» SHORT EXERCISE 1
In the forum thread about car alignment results, which alignment parameter does one reply say cannot be changed on the Altimas?

# alignment results. can someone evaluate alignment results?



## MickeyKnox (Jun 17, 2006)

I just did an alignment after I changed shocks, tie rods, ball joints.
the car was skewing to the left after I finished everything.
after the alignment it still does the same thing. I noticed that Caster parameter was never
changed. 
here are the results. 
job was done at Pepboys. I never liked those assholes. and on top of that 
it seems like they did bad job.


----------



## MickeyKnox (Jun 17, 2006)

anyway I figured only toe can be adjusted.
so they did everything they could.
sorry for useless thread.


----------



## Asleep (Jan 19, 2003)

caster cannot be changed on our altimas. the camber can be adjusted using camber bolts and/or camber adjustment plates. check your rack and pinion mount bushings for excessive wear and rack movement. also, where do you live? are the roads crowned where you live?
road crown is slope of the road to the outside of the road for drainage - in case you didnt know...


----------



## MickeyKnox (Jun 17, 2006)

arizona. tucson.
and the roads are crowned. I just changed rack and pinion bushings before alignment. marked the rack and pinion relative to bushings. things don't seem to move.

my car goes to the left a little( on straight roads), which is consistent with low caster ( on my front left). my left tires have higher air pressure and car drives straight. my quick solution.

I was just wandering if alignment is just setting the wheels withing the range or 
it is more than that. and if my tires will wear out quickly with these results.

so camber bolts are the bolts that hold the shock in the bottom( two of them?).

is it a good idea to do alighment yourself with one of those alignment kits from online?


----------



## Asleep (Jan 19, 2003)

ahhh, another az person - nice to meet you. i was back in az these last couple of weeks on vacation - in phx. 
the road crown in az is terrible. if the alignment guys dont comp for it, then you can feel it every time you go driving. make the trip into phoenix and hit these guys up:

Jack's Auto Alignment & Brakes
2902 E Thomas Rd
Phoenix, AZ 85016 - 8012
(602) 956-7610

without a doubt, they are the best when it comes to making your vehicles suspension perform the way you want. theyre the only guys i take my vehicles to. been going there for years. tell them what you want and they will do it right. 40 bucks for a 2 wheel alignment and theyll tell you if anything else is wrong with your car.


----------



## MickeyKnox (Jun 17, 2006)

hi, 
nice to meet you too.
thanks for the address. I am in phoenix once in a while. so 
I might as well take the car to that place.
hard to find quality mechanics.
thanks.


----------

» SHORT EXERCISE 2
Rewrite the entries from the line containing "Click the 'chatting with an instance' text" down through the line containing "click(x=210, y=324)", replacing "instance" with "session" and keeping everything else the same. Give only those lines, and leave the pictures out.

» DATA EXCERPTS
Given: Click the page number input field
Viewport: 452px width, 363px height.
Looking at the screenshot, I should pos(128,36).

---

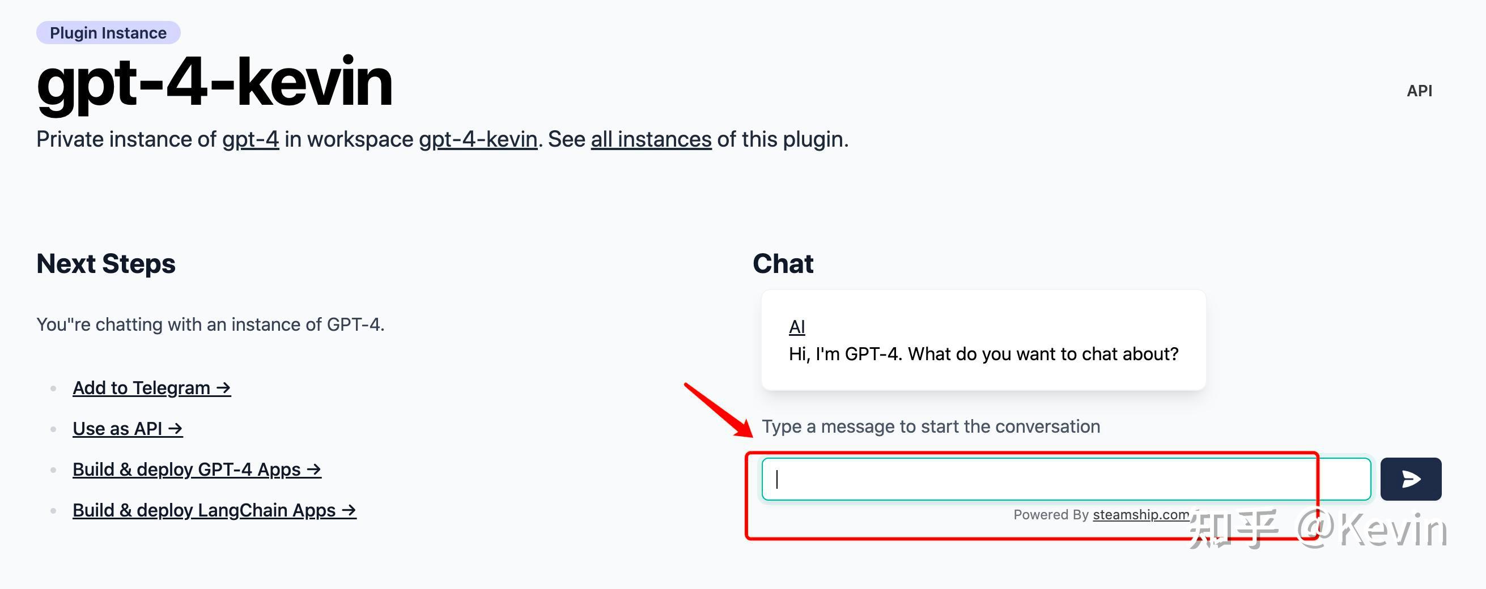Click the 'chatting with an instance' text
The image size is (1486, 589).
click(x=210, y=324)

...

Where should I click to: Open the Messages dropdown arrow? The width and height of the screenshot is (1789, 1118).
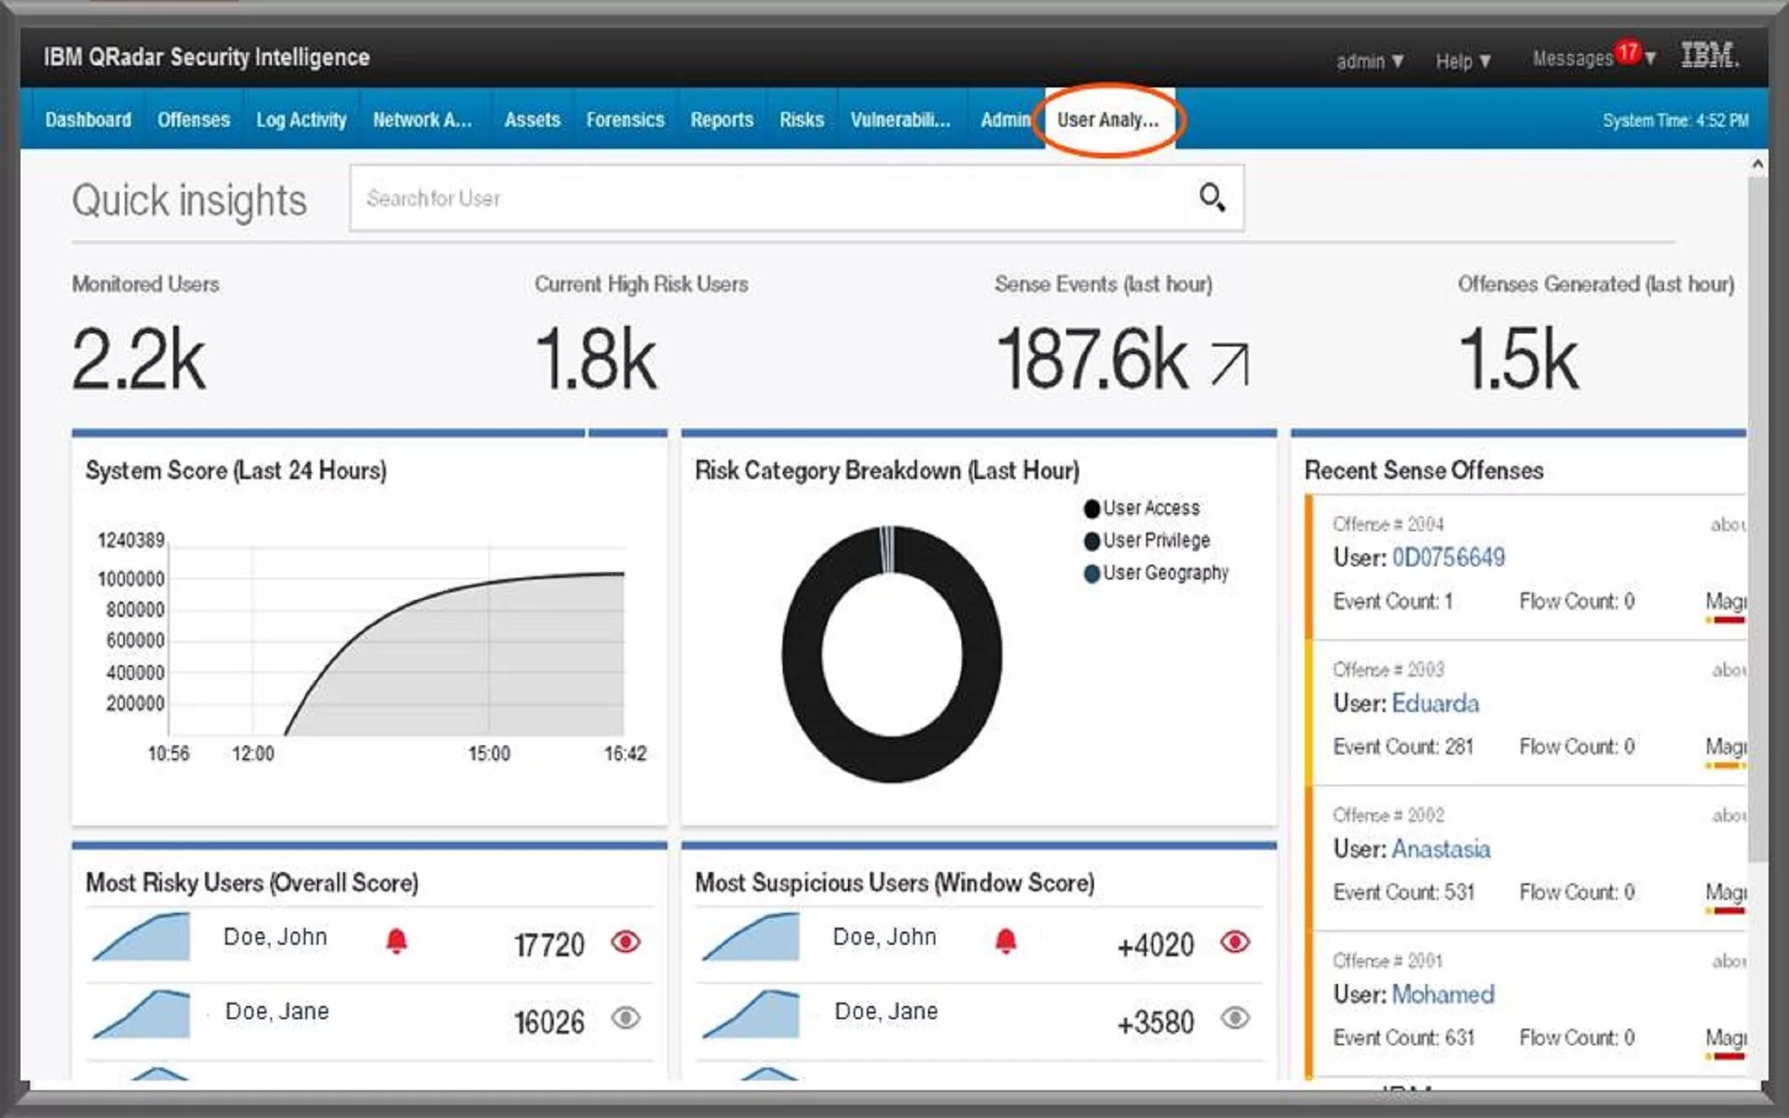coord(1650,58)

» COMPLETE OUTPUT 1
Caster

» COMPLETE OUTPUT 2
Click the 'chatting with an session' text
The image size is (1486, 589).
click(x=210, y=324)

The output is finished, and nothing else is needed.